In the instant case, the Court finds that claimant has failed to establish that the State's answer warrants striking and that he is entitled to an award of summary judgement for the relief demanded in the claim. Rather, the Court finds that there are genuine issues of material fact warranting a trial, including how many individuals were involved in the alleged unprovoked attack and whether the incident was or should have been foreseeable and could have been prevented.

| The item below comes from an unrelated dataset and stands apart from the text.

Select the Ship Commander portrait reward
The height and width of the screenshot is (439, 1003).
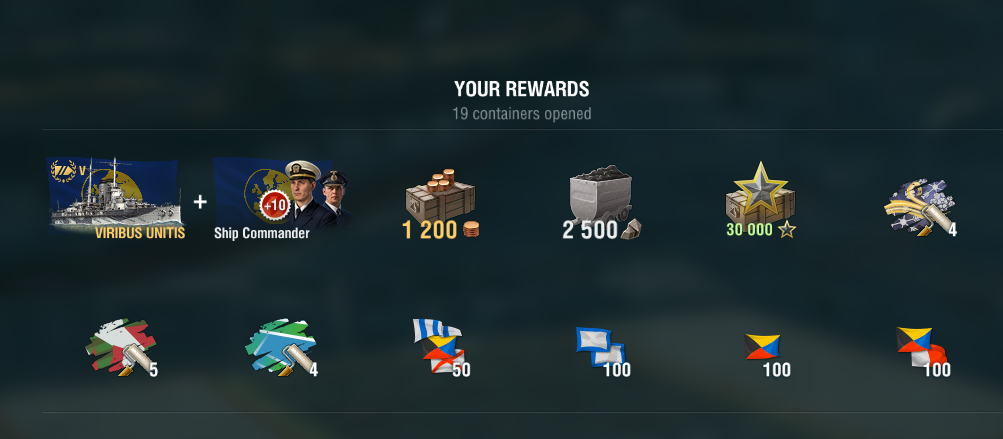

Additionally, the Court finds that claimant has failed to establish entitlement to an award of summary judgment on his cause of action alleging inadequate medical care. Significantly, claimant failed to present any competent medical evidence, either from a treating physician or from an expert whose opinion was based upon claimant's medical records, to support claimant's allegations of inadequate medical care and claimant's unsubstantiated assertions are insufficient to meet claimant's burden of proof (see Davis v State of New York, 151 AD3d 1411 [3d Dept 2017]; Wood v State of New York, 45 AD3d 1198 [3d Dept 2007]; Wells v State of New York, 228 AD2d 581 [2d Dept 1996]).

Accordingly, claimant's motion to strike the State's answer and for summary judgment is DENIED.